Я чувствую, как к горлу подступает тошнота, и тяжело сглатываю. Я стараюсь не думать о том, что передо мной лежит человек, – только так я смогу это выдержать. Я думаю только о его локте, который уже успел приобрести оттенок мисо-супа, и мягко его разминаю, стараясь немного расслабить мышцы, – чтобы покойник не казался таким мертвым. Я стараюсь не смотреть на фотографию его детей. Или внуков? А может, правнуков?
Наконец Келли объясняет мне, что именно они делают – массируют окоченевшие ткани, перед тем как подпереть руки с помощью подушки.
– Чтобы руки не потеряли цвет и чтобы предотвратить выделение жидкости, – объясняет она мне. – Для семьи нет ничего хуже. Потом мы вставляем ему зубы и подпираем челюсть подушкой. Потом обмываем его. Немного его прихорашиваем. Потом надеваем ярлычок и заворачиваем его в простыню. Летом это обязательно нужно делать. Если в нос или в рот попадет муха, довольно быстро появятся личинки. А для родственников нет ничего ужасней.
Я концентрирую свое внимание на другой медсестре – она беременна и бормочет себе под нос: «В саван, а не в простыню». Я не осмеливаюсь спросить, что значит «выделение жидкости». Я стараюсь стереть из головы образ тела, зараженного личинками, и перестать думать о том, как после смерти в нас залезают мухи, и о том, как ужасна наша человеческая природа.
Позднее в тот же день во время обеденного перерыва, примерно в четыре часа дня, я решаю немного прогуляться.
– О чем призадумалась? – интересуется мужчина, сидящий рядом со мной на скамейке.
– О жизни и судьбе, – отвечаю я.
Он смеется:
– Звучит серьезно. – Он подставляет лицо солнечным лучам и закрывает глаза. – Какой прекрасный день.
Мне помогает Сави, младшая медсестра. Мы готовим к погребению тело шестилетней девочки, утонувшей в пруду у дома своего дедушки. Несмотря на все наши попытки сделать так, чтобы шторы полностью закрывали окно, в палате все равно слишком солнечно.

- **ВАША ЗАДАЧА**
Повторите из отрывка о подготовке тела к погребению всё, что идёт начиная со слов "Позднее в тот" и ниже вплоть до слов "мной на скамейке.", без единого изменения.

- **СВЕДЕНИЯ**

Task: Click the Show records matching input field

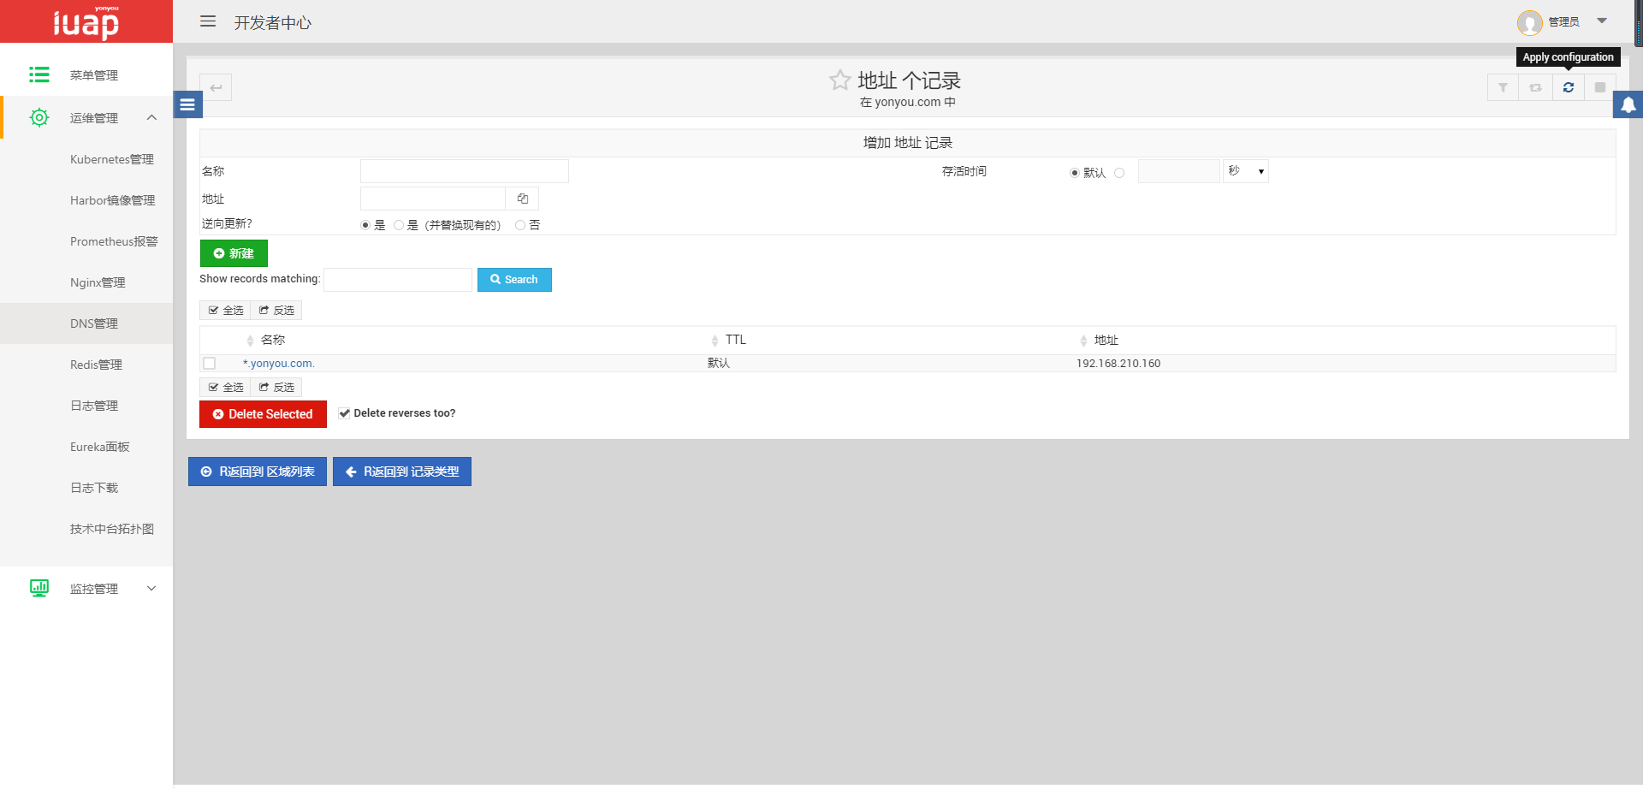Action: coord(398,280)
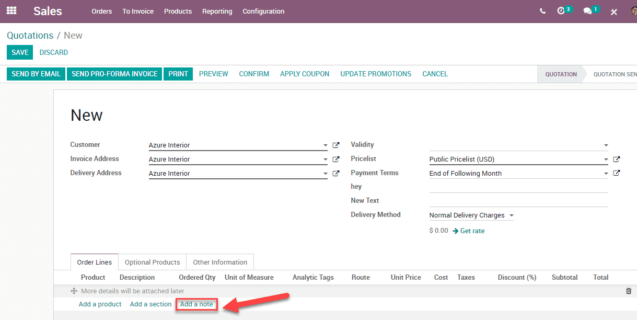
Task: Expand the Pricelist dropdown arrow
Action: [606, 159]
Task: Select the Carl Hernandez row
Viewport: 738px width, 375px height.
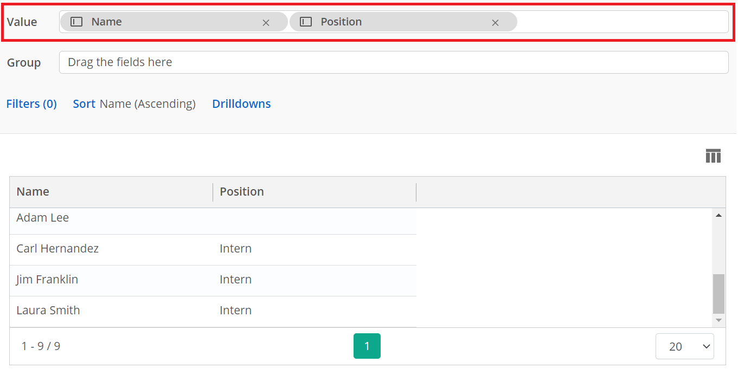Action: click(x=57, y=249)
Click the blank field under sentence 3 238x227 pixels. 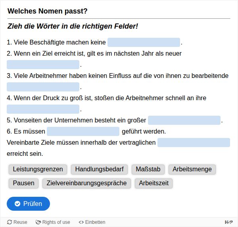pyautogui.click(x=43, y=87)
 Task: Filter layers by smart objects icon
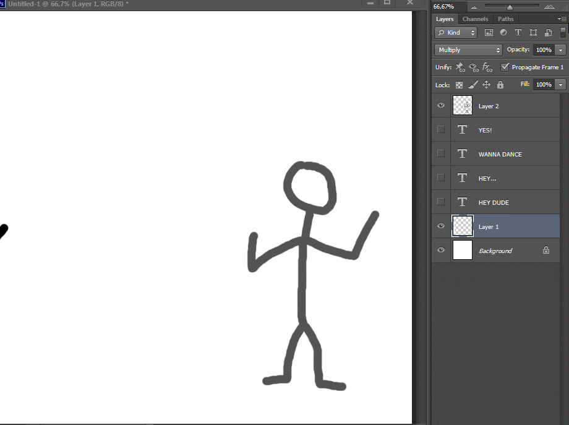coord(548,33)
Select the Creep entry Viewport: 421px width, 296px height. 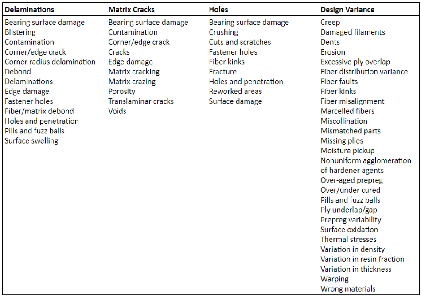(x=331, y=22)
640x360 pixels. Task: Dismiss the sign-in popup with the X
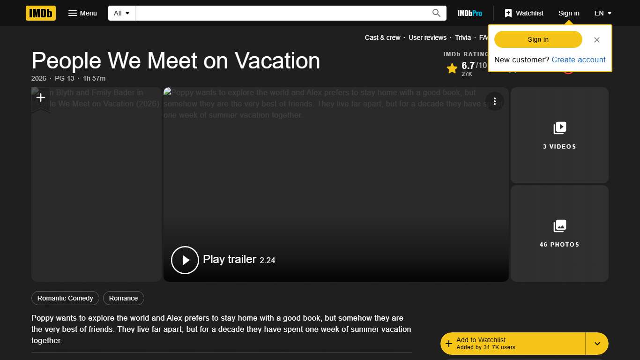click(x=597, y=40)
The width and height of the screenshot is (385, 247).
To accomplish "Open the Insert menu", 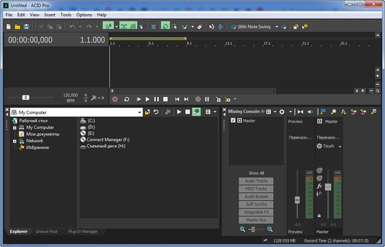I will tap(49, 14).
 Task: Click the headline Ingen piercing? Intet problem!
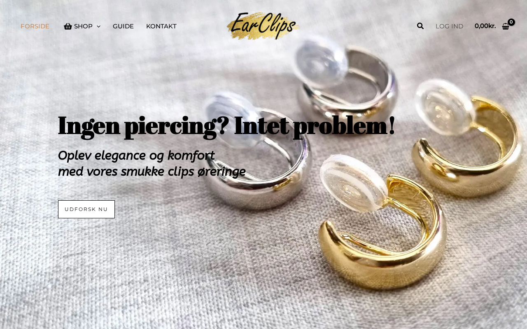226,125
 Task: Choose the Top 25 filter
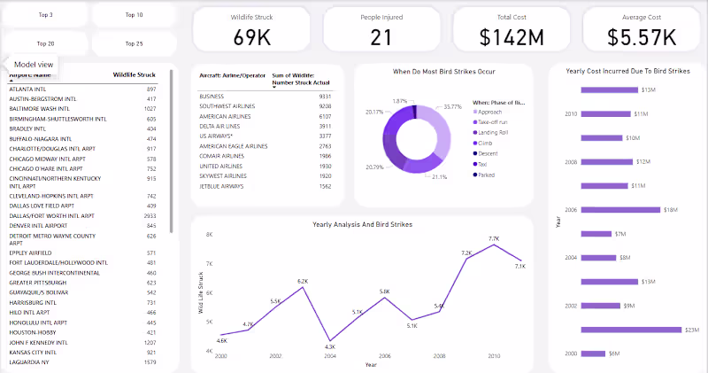pyautogui.click(x=135, y=43)
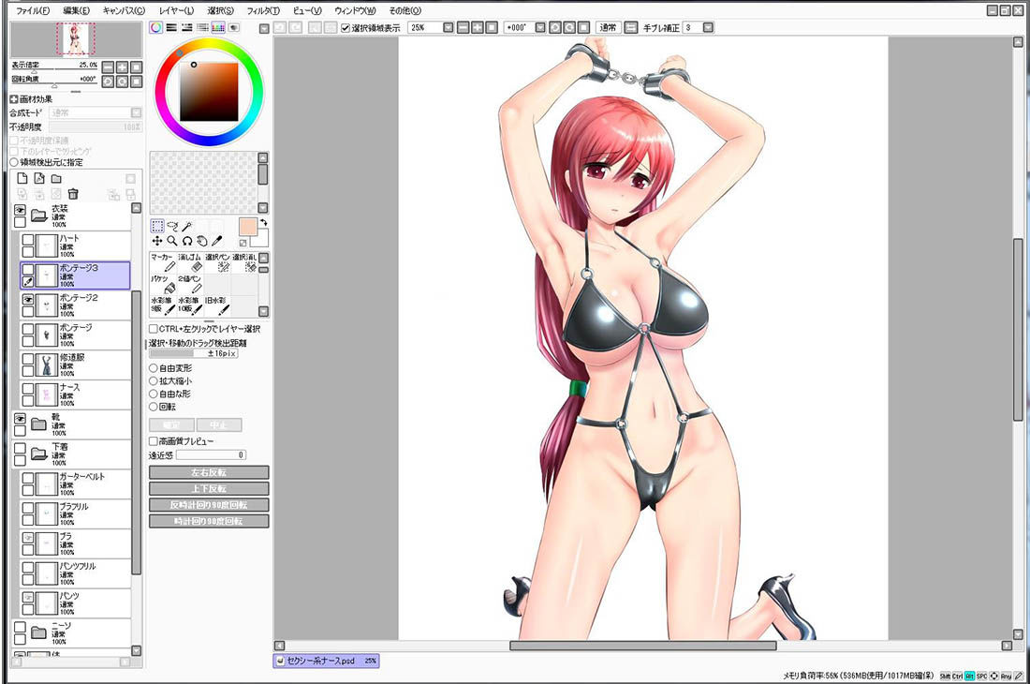Viewport: 1030px width, 684px height.
Task: Click the 上下反転 flip button
Action: click(209, 489)
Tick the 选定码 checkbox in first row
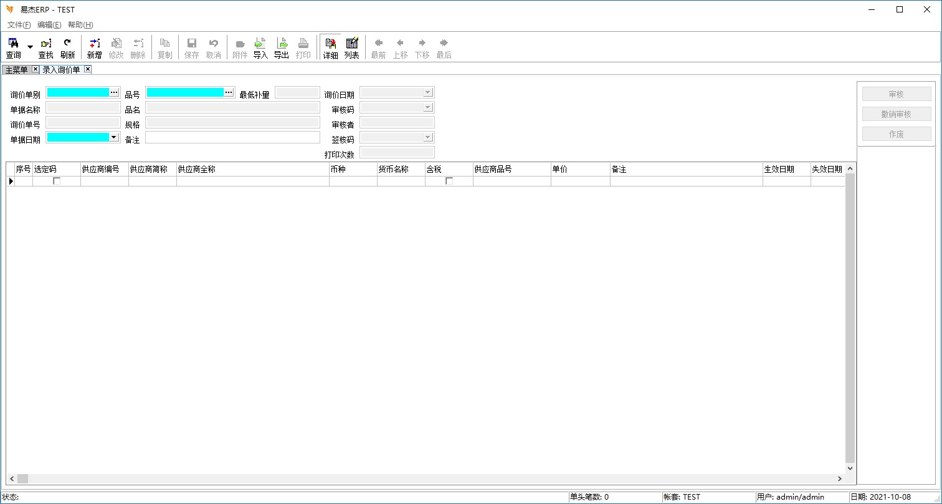942x504 pixels. click(x=57, y=181)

- **ОТВЕТ НИЖЕ**
Позднее в тот же день во время обеденного перерыва, примерно в четыре часа дня, я решаю немного прогуляться.
– О чем призадумалась? – интересуется мужчина, сидящий рядом со мной на скамейке.